De tels dispositifs robotiques existent aujourd'hui - jusqu'à présent, une poignée de patients dans des laboratoires de recherche du monde entier les ont essayés, leur donnant une amplitude de mouvement limitée . Mais les chercheurs sont encore à des années de rendre ces appareils pratiques pour une utilisation à domicile, explique Andrew Schwartz, professeur distingué de neurobiologie à l'Université de Pittsburgh.
Parlant à Examen de la technologie MIT Lors de la conférence annuelle EmTech MIT à Cambridge, Massachusetts, mardi, Schwartz a déclaré que ces interfaces nécessiteraient un certain nombre de modifications pour que cela se produise. Il a déclaré qu'il travaillait sur un tel modèle avec le laboratoire Draper, basé à Cambridge, mais qu'il n'avait pas pu obtenir de financement pour faire avancer le projet.
C'est tout à fait à la périphérie de la science, a déclaré Schwartz, l'un des premiers pionniers de ces interfaces.
Les interfaces cerveau-ordinateur d'aujourd'hui impliquent des électrodes ou des puces qui sont placées dans ou sur le cerveau et communiquent avec un ordinateur externe. Ces électrodes collectent les signaux cérébraux et les envoient ensuite à l'ordinateur, où un logiciel spécial les analyse et les traduit en commandes. Ces commandes sont transmises à une machine, comme un bras robotique, qui exécute l'action souhaitée.
Les puces intégrées, qui ont à peu près la taille d'un pois, se fixent à ce qu'on appelle des socles qui reposent sur la tête du patient et se connectent à un ordinateur via un câble. Le membre robotique se fixe également à l'ordinateur.
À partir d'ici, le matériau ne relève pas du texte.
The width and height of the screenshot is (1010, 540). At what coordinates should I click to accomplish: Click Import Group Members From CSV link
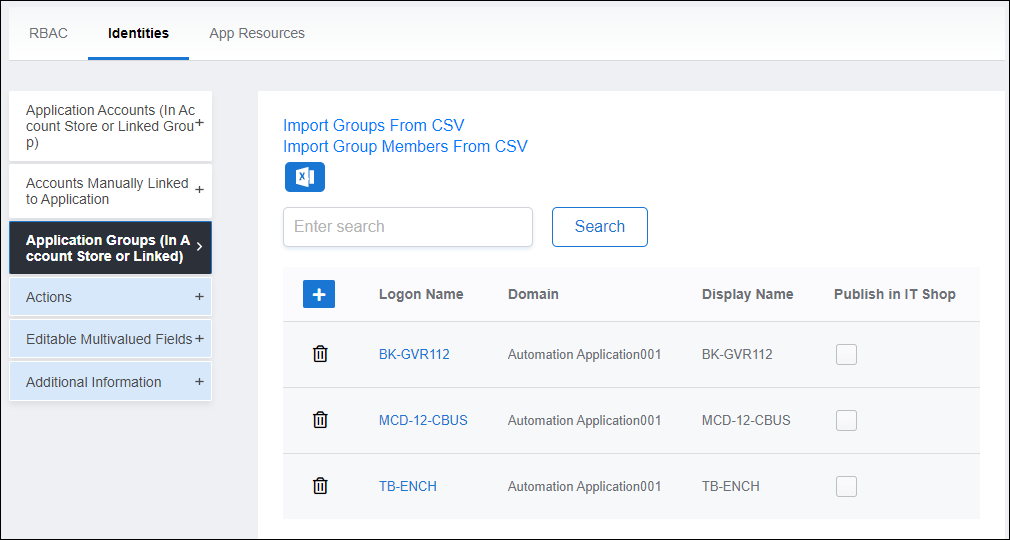pyautogui.click(x=405, y=146)
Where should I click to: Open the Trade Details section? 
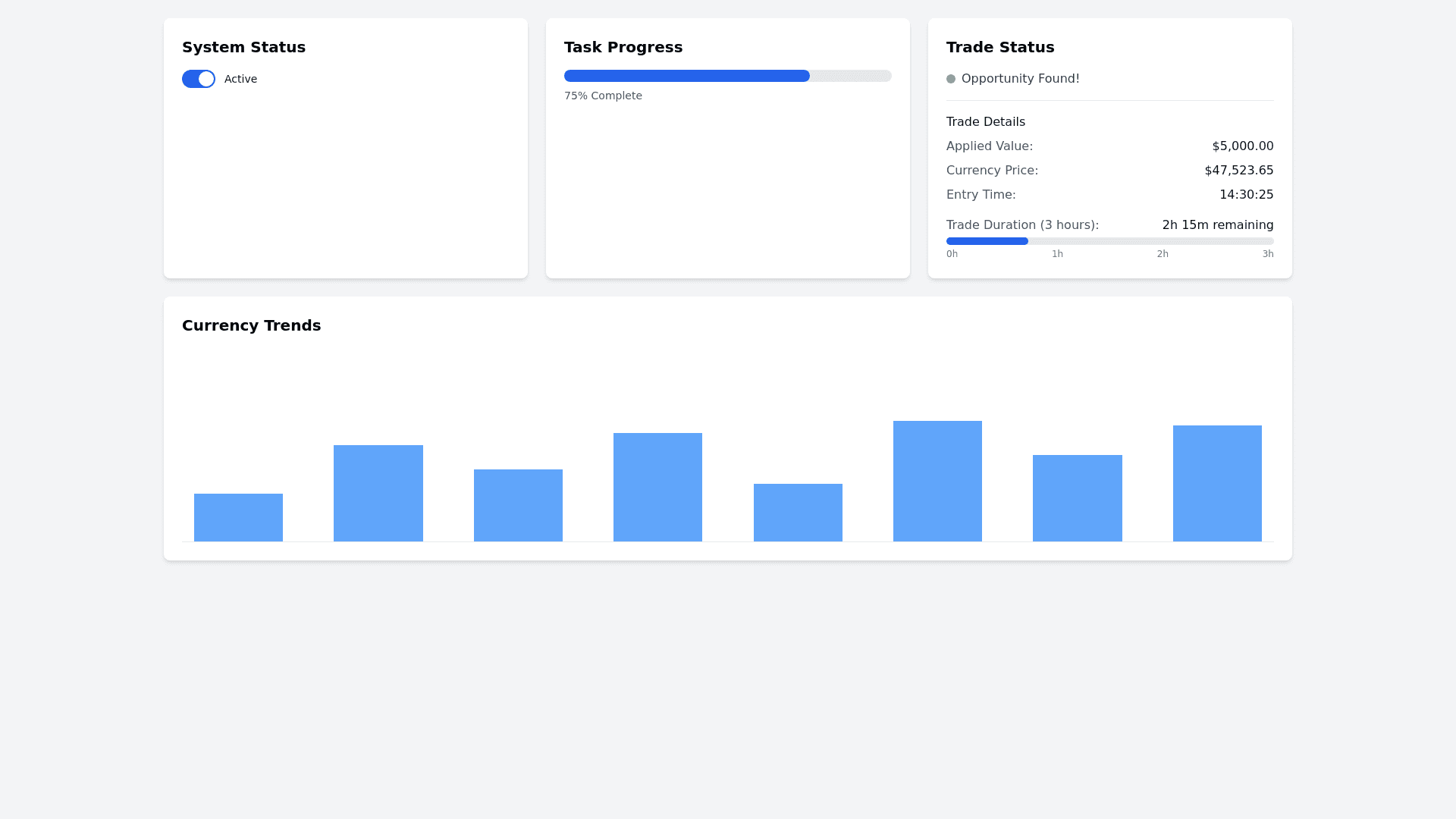(986, 121)
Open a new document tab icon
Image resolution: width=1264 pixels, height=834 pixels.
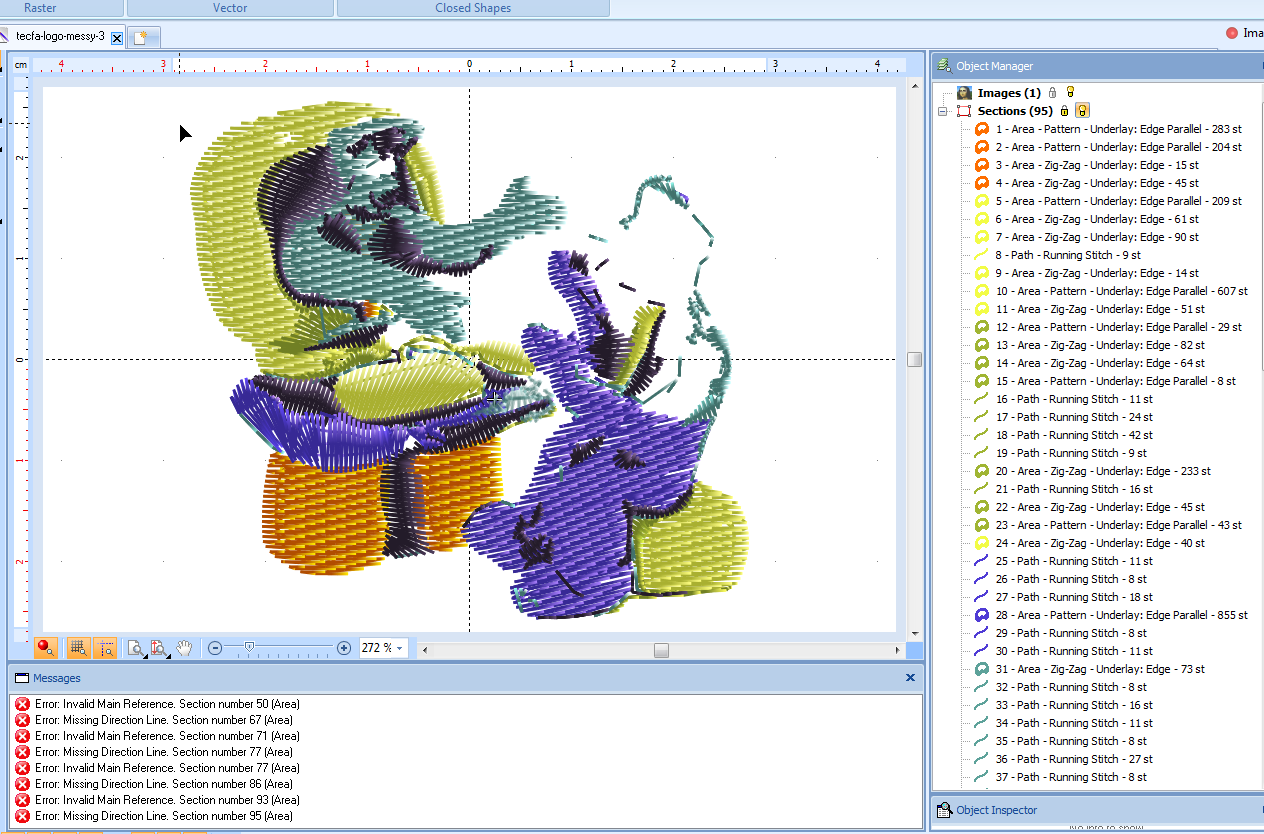tap(143, 37)
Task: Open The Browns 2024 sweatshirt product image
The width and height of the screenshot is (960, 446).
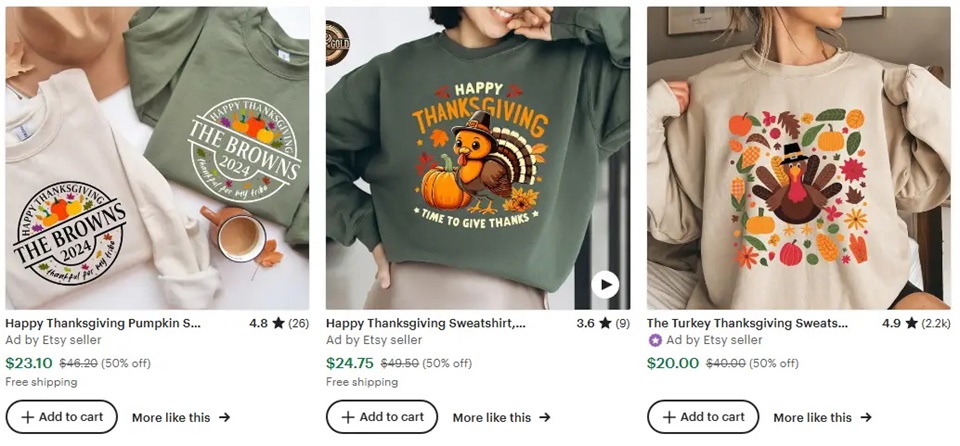Action: [x=157, y=158]
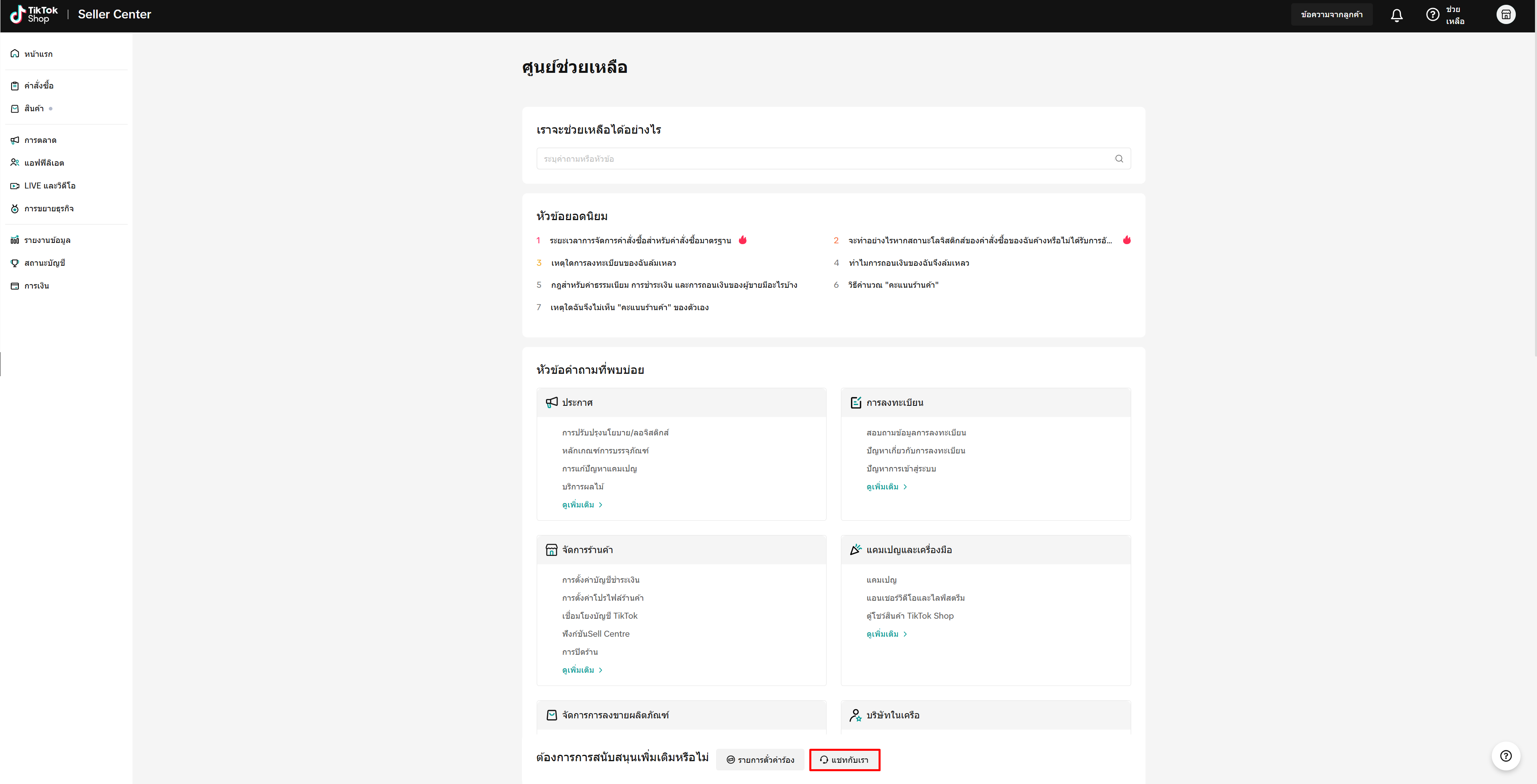Viewport: 1537px width, 784px height.
Task: Select การเงิน in the sidebar menu
Action: [x=36, y=286]
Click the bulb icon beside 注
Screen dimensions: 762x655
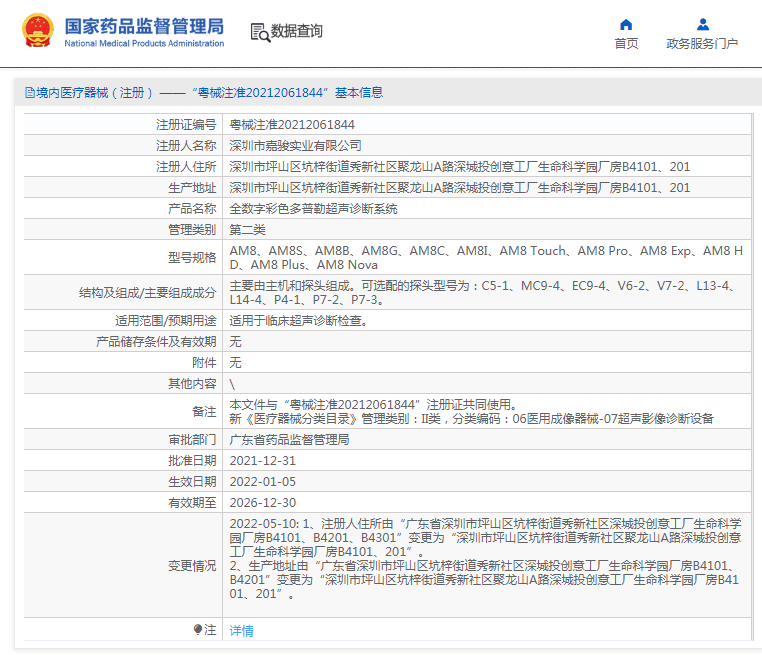[x=198, y=630]
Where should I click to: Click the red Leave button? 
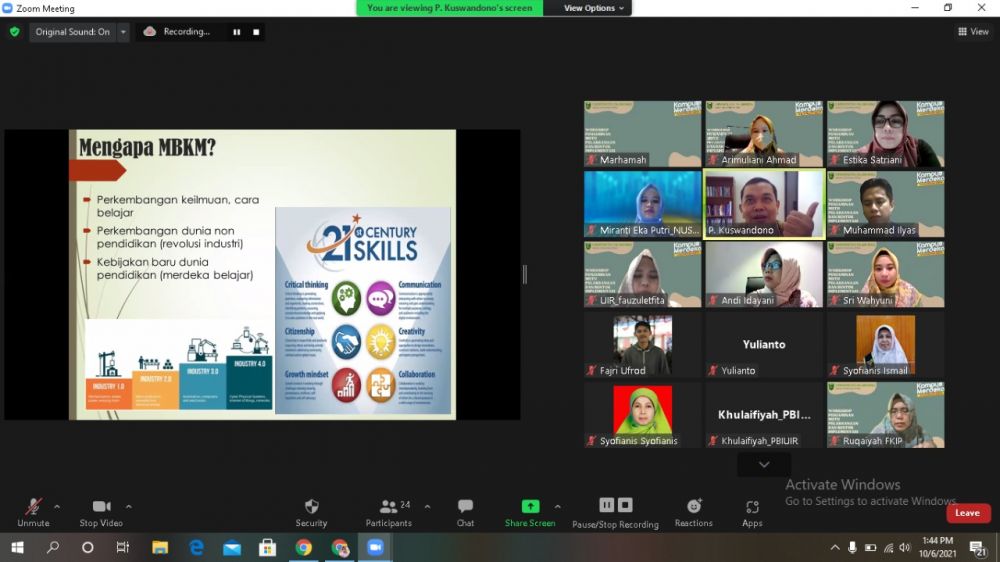coord(967,513)
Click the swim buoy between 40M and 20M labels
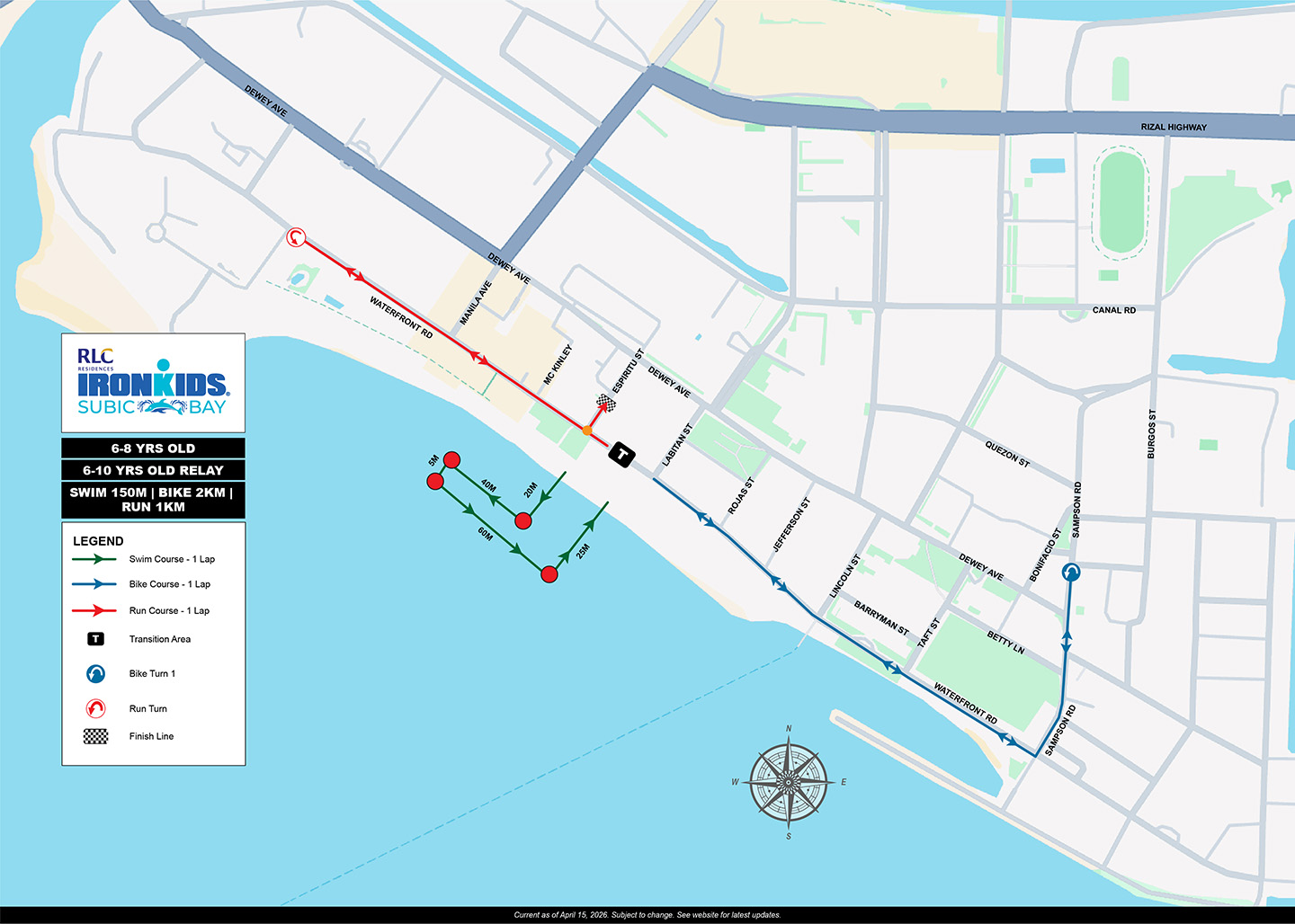 pyautogui.click(x=523, y=520)
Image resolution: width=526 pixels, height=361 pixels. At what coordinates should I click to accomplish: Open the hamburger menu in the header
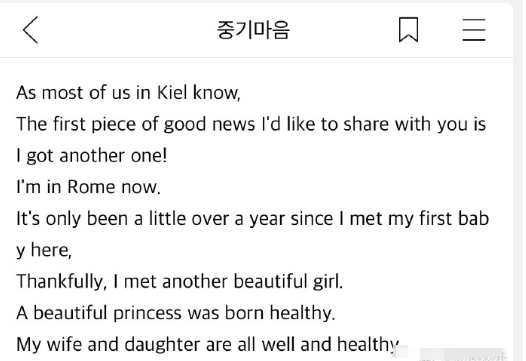[x=474, y=30]
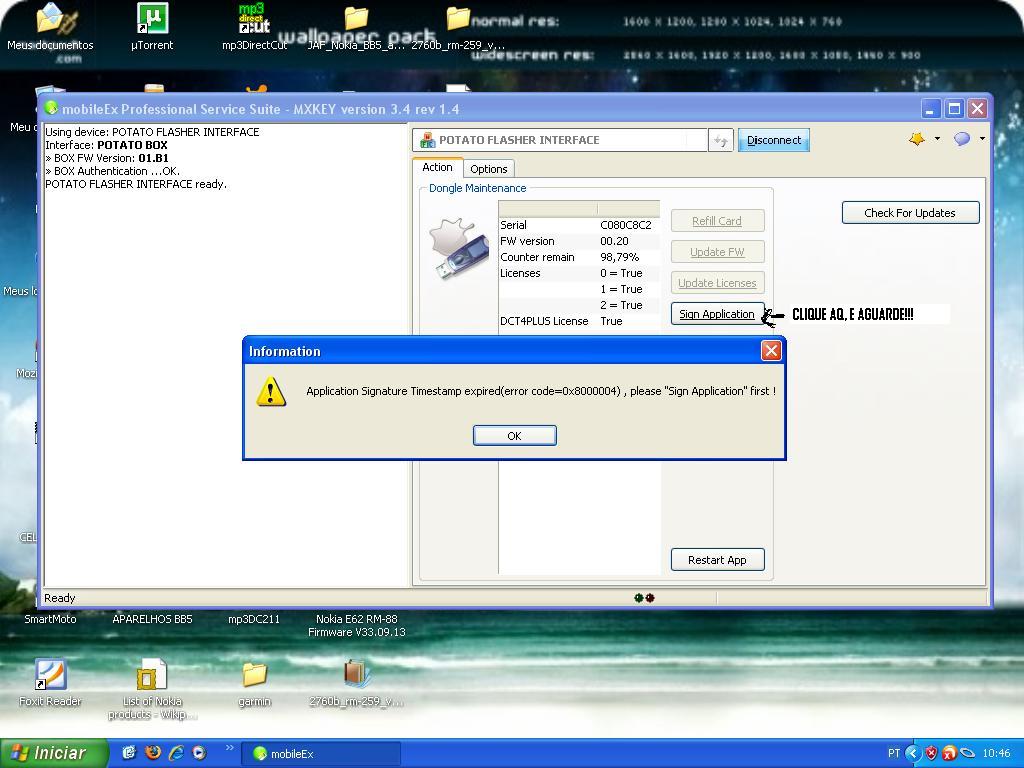This screenshot has height=768, width=1024.
Task: Open the Foxit Reader desktop icon
Action: point(50,680)
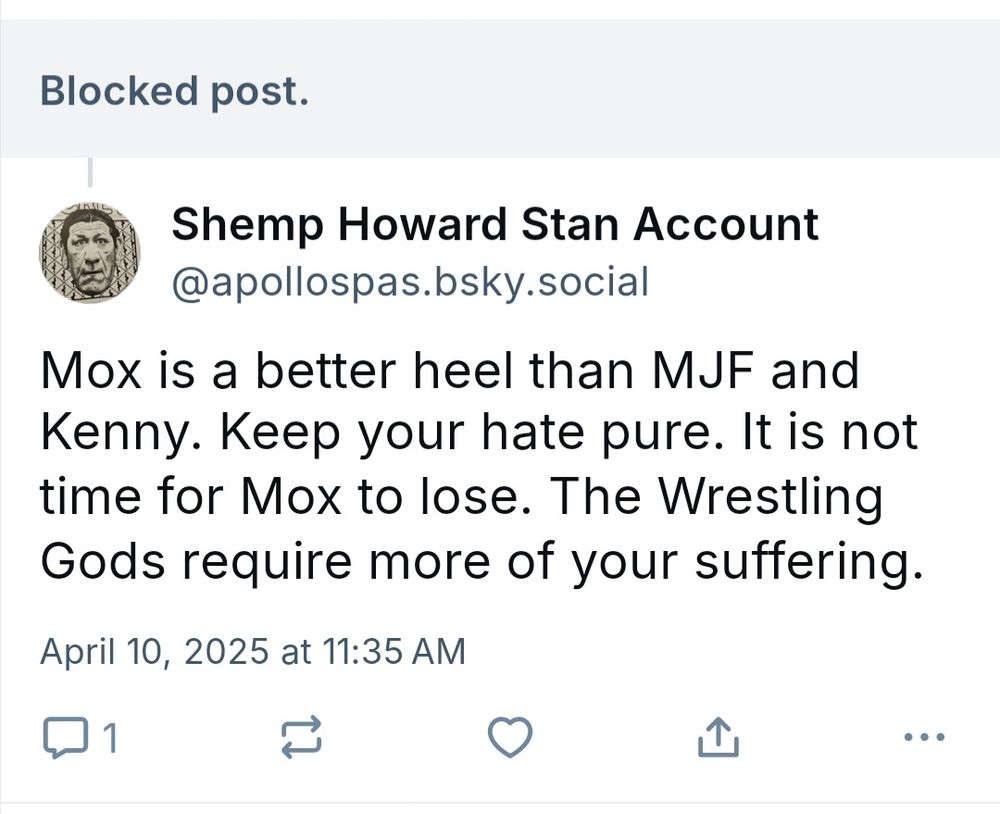Screen dimensions: 1000x814
Task: Click the @apollospas.bsky.social handle
Action: coord(410,282)
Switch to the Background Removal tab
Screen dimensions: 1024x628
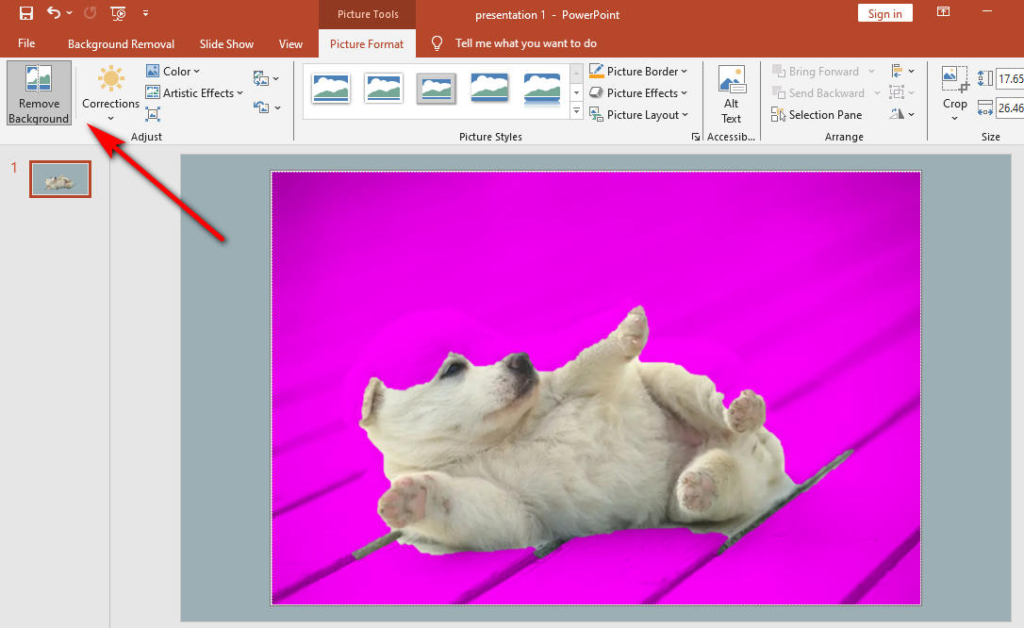[x=120, y=43]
Cette configuration maladroite signifie que les patients ne peuvent pas encore utiliser ces interfaces chez eux.
Pour y arriver, a déclaré Schwartz, les chercheurs doivent réduire la taille de l'ordinateur pour qu'il soit portable, construire un bras robotique pouvant se fixer à un fauteuil roulant et rendre toute l'interface sans fil afin que les lourds socles puissent être retirés de la tête d'une personne.
Schwartz a déclaré qu'il espère que les patients paralysés pourront un jour utiliser ces interfaces pour contrôler toutes sortes d'objets au-delà d'un simple bras robotique.
Imaginez simplement quelqu'un utilisant la télémétrie entrant dans une maison intelligente et pouvant faire fonctionner tous ces appareils simplement en y pensant, a-t-il déclaré.
Le grand obstacle est que la science derrière la technologie est si complexe. L'interface repose sur la traduction du code neuronal, c'est-à-dire le modèle d'activité des neurones dans le cerveau, en commandes spécifiques qui se traduiront par des mouvements. Actuellement, les types de gestes que les gens sont capables d'effectuer avec ces interfaces sont limités parce que les scientifiques en savent peu sur tous les différents schémas dans lesquels les neurones se déclenchent.
Par exemple, Schwartz et son équipe ont réussi à amener des singes, ainsi que quelques participants humains, à saisir des objets à l'aide d'une interface cerveau-ordinateur et d'un bras robotique. Mais appliquer une force sur des objets, par exemple en poussant ou en tirant, est plus compliqué et nécessite un ensemble différent de codes neuronaux que les algorithmes informatiques doivent apprendre.
Nous n'avons pas encore une bonne compréhension de la façon dont le mouvement et la force sont mélangés pour nous permettre d'interagir avec les objets, a déclaré Schwartz. Les scientifiques devront étudier davantage le cerveau pour comprendre à quoi ressemblent ces signaux.